From a complete rock garden to subtle gravel accents, pair landscaping with hardscaping for a unique look.

By Blythe Copeland
January 15, 2021

Rock gardens can be so much more than a traditional display of varying types of stones. Incorporating stone into your landscaping plan—whether small gravel, large boulders, smooth river rocks, or flat flagstone—allows you to add natural texture and visual interest to accent your flowers, trees, and shrubs. Rocks can also camouflage areas where the soil isn't ideal for plants, and they're a low-maintenance alternative for homeowners without a green thumb. Find the inspiration that's right for your home in one—or more—of these nine garden ideas that make use of rocks.

Use boulders to create a waterfall.

A hilly outcropping on this property offers an ideal spot for a collection of boulders installed at different heights and surrounded by pink flowering shrubs, soft grass, and growing vines. The natural slope of the garden allows a small waterfall to run into a pond.

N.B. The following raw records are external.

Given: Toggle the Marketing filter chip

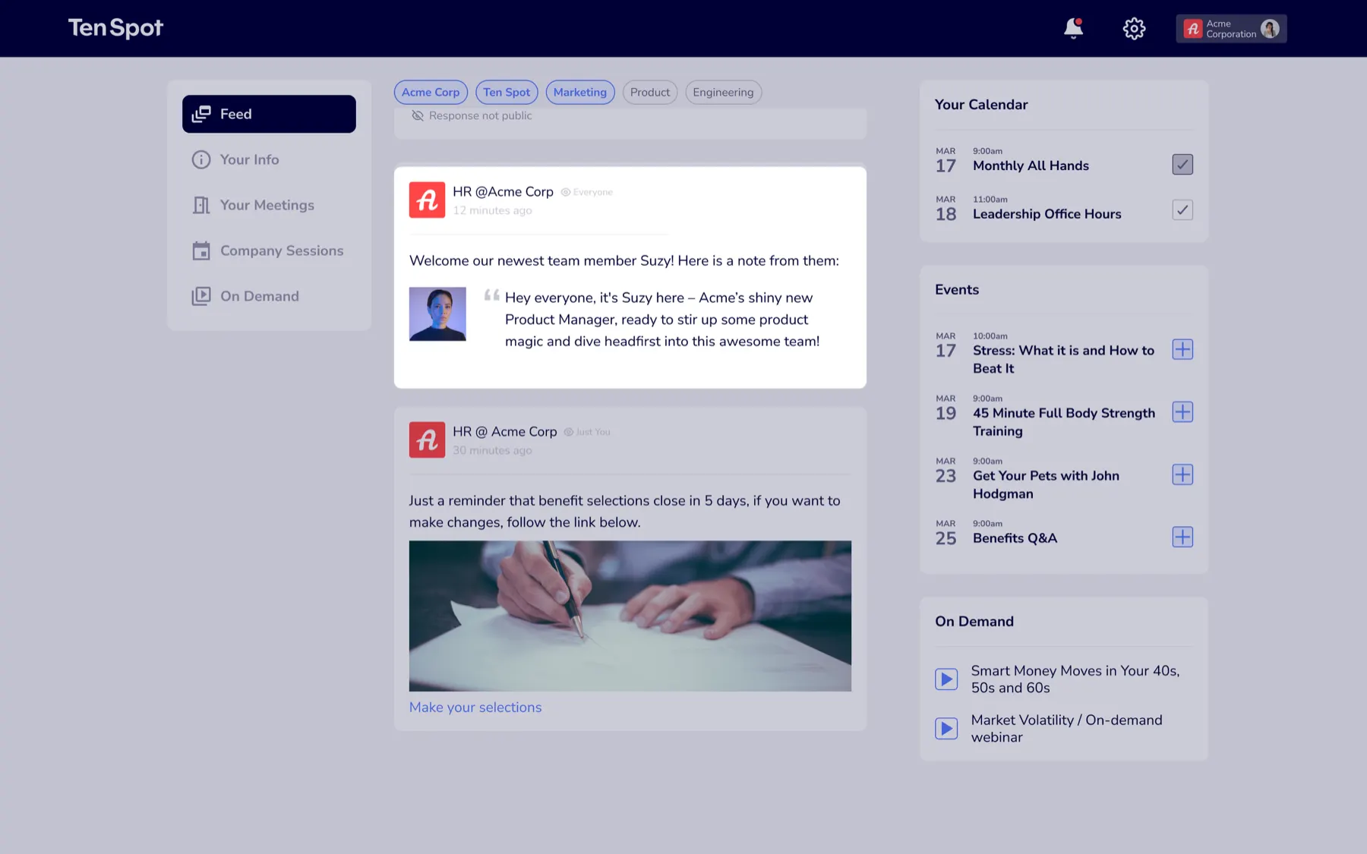Looking at the screenshot, I should click(x=580, y=92).
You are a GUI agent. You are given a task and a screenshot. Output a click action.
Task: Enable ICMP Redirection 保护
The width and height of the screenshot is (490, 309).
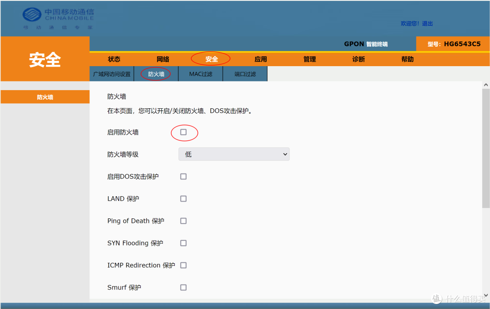pos(183,265)
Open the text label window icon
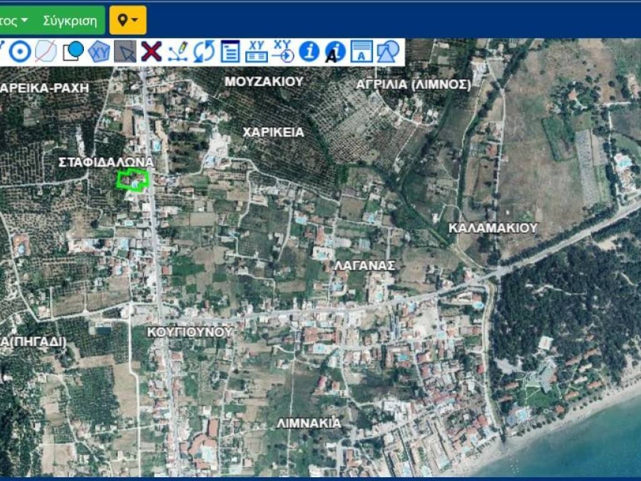Viewport: 641px width, 481px height. pos(362,51)
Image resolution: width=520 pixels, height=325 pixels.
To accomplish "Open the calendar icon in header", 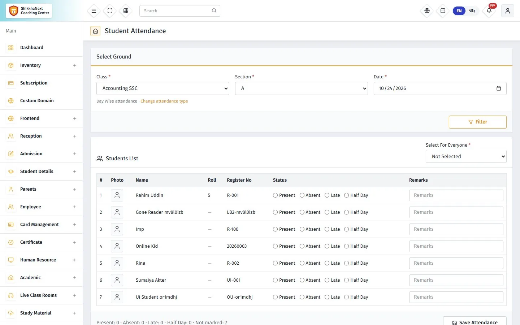I will (443, 11).
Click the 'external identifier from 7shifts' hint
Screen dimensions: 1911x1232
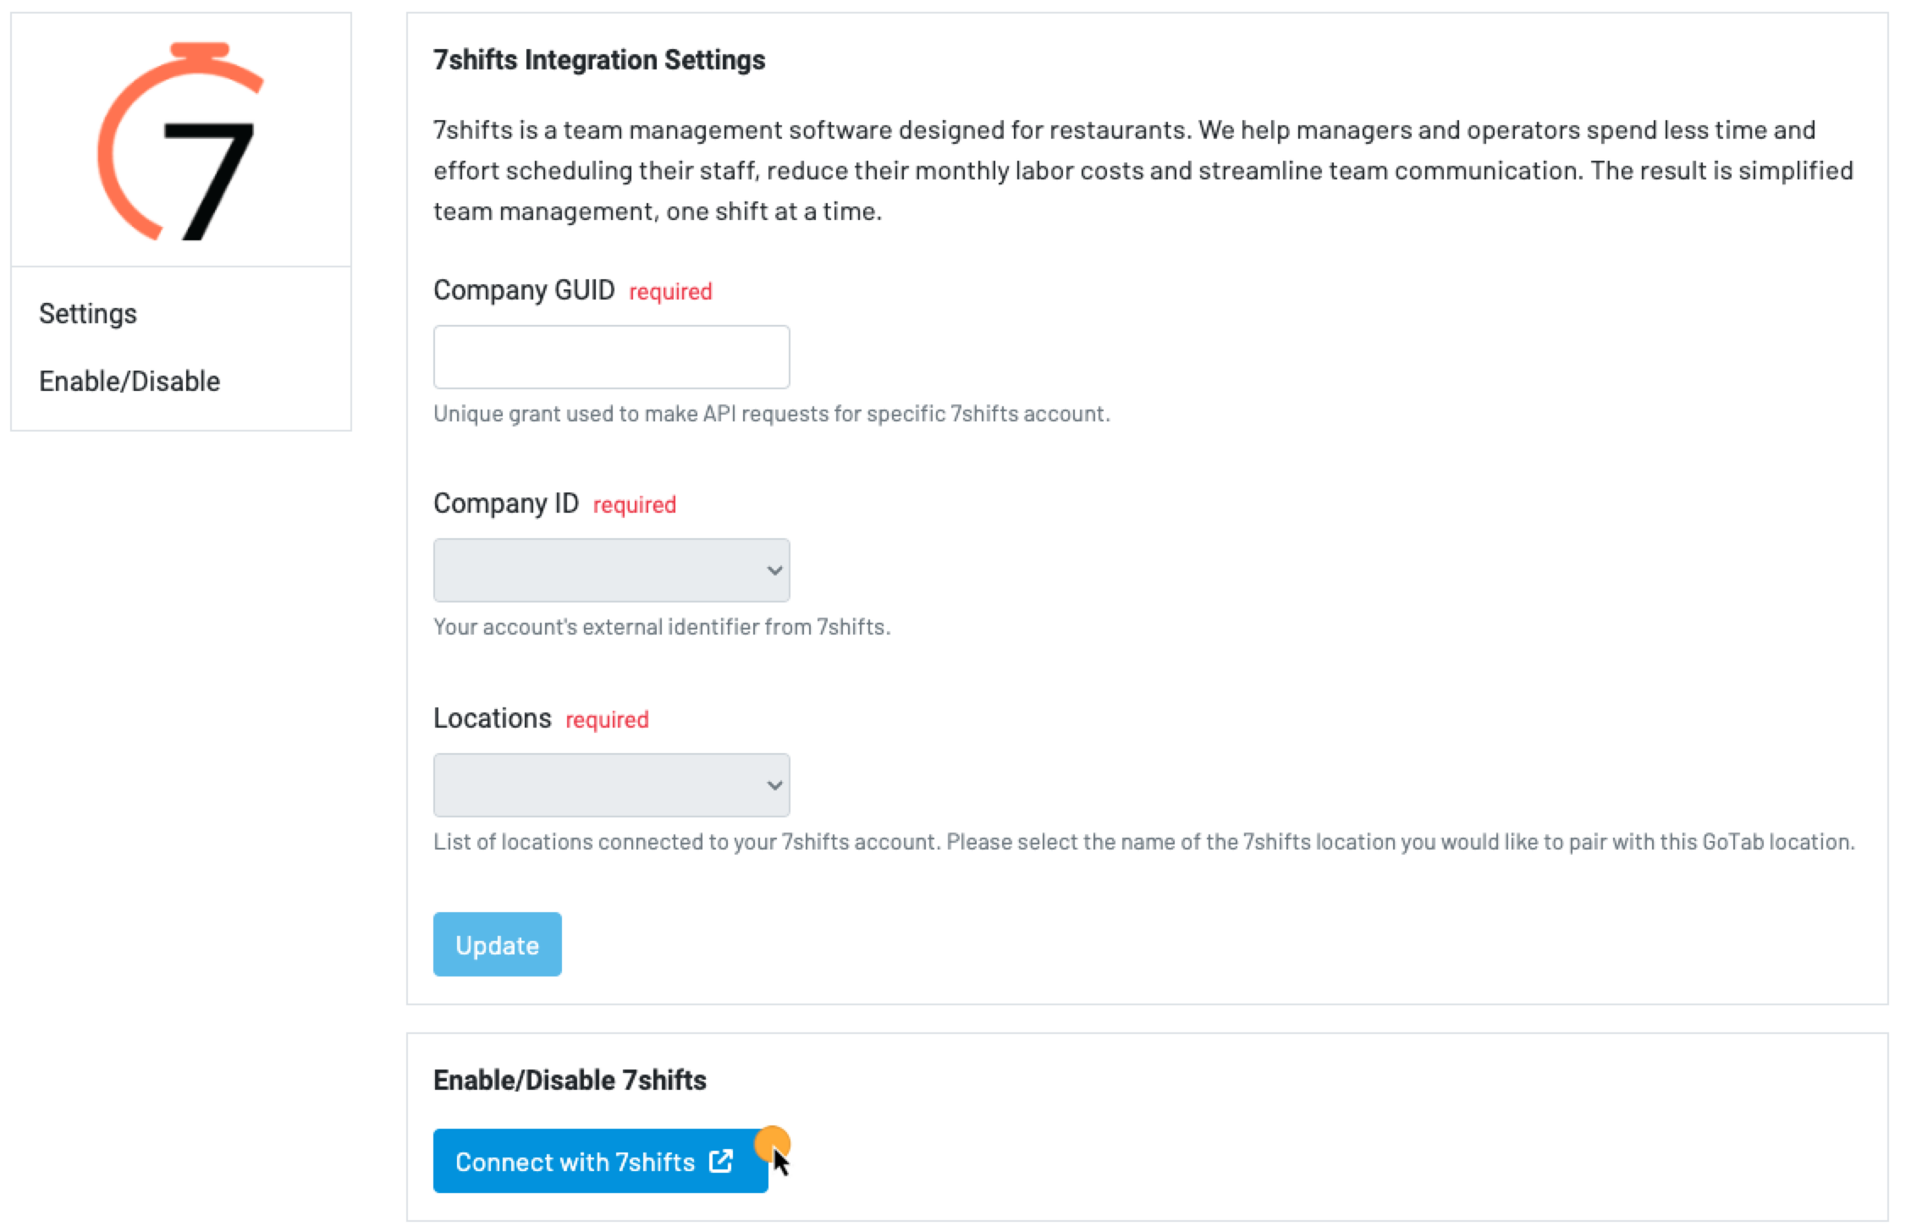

Credit: Getty / Simon McGill

Surround a pond with smooth stones.

At a public park in Spain, lush landscaping and bright flowers surround a shallow paved pond bordered by smooth stones. Other rocks create a curved archway around a dramatic water feature that provides the soothing sound of a trickling stream.

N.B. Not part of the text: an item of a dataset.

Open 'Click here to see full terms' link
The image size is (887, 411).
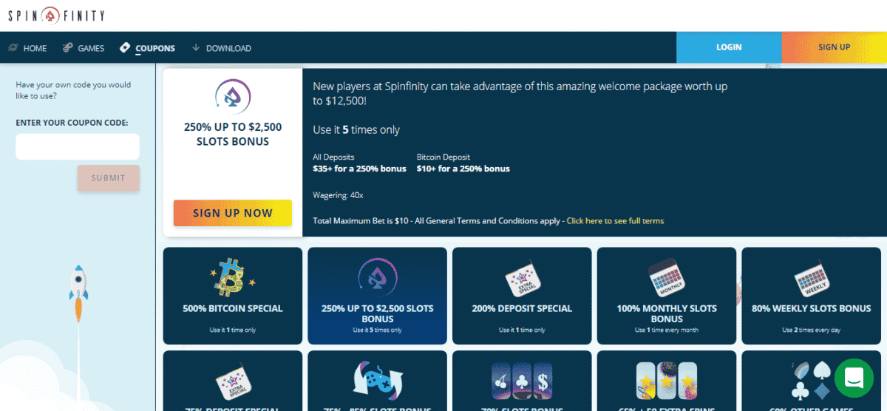615,221
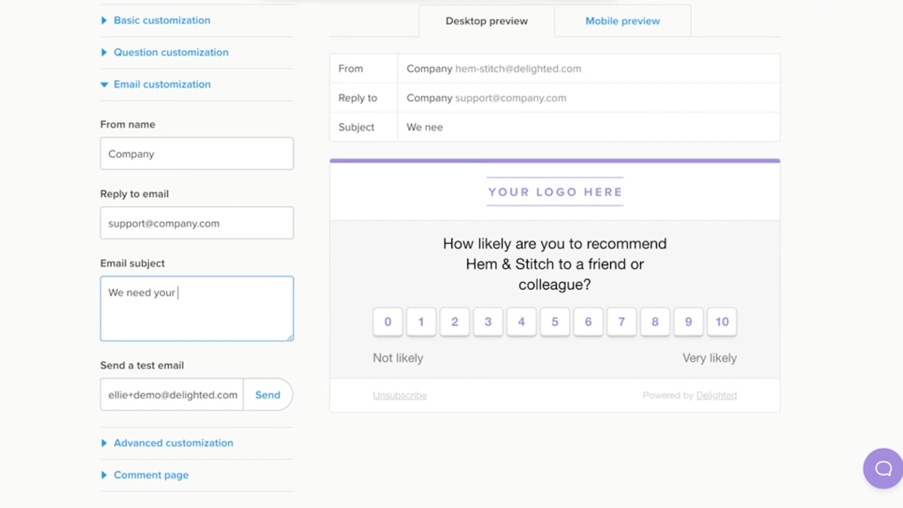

Credit: Getty / Tetra Images

Accent stones with sand or gravel.

In a Japanese Zen garden, paved pathways and large trees border a central focal point, where oversized stones sit in a bed of smaller pebbles or sand raked into a rippled wave design.

Credit: Getty / AnnBaldwin

Use stones to create steps.

In this tiered garden, flat stones form steps while gravel and smaller, smooth stones offer a visual contrast to the wispy plants and purple blooms in the nearby landscaping.

Credit: Getty / Chittanun Luangrangwech / EyeEm

Add smaller stones to your garden beds.

Instead of surrounding your plants with dirt, mulch, or ground cover, use tiny pebbles or gravel in garden beds to provide contrasting color and texture that helps your greenery and foliage to stand out. It looks especially nice next to cacti.

Build a wall.

Stacked stones in organic shapes create a low, natural garden wall—or a dramatic Secret Garden-inspired enclosure—while a trailing vine of delicate, bell-shaped flowers adds pretty balance.

Incorporate multiple types of stone and rock.

Use a variety of different materials and shapes—from flat patio stones and abstract steps to a stacked stone wall and gravel bed—to create a unique rock garden that complements tall trees and low flowers.

Credit: Anne Rhett

Dress up your driveway.

A paved driveway leads through a garden featuring neatly-trimmed shrubs, soaring trees, and traditional brick bed borders.

Credit: Peden + Munk

Create a garden path.

Precisely-cut square and rectangular stones set directly into the grass allow patches of bright greenery to peek through, accenting the geometry of the stones and the wild nature of the adjoining garden.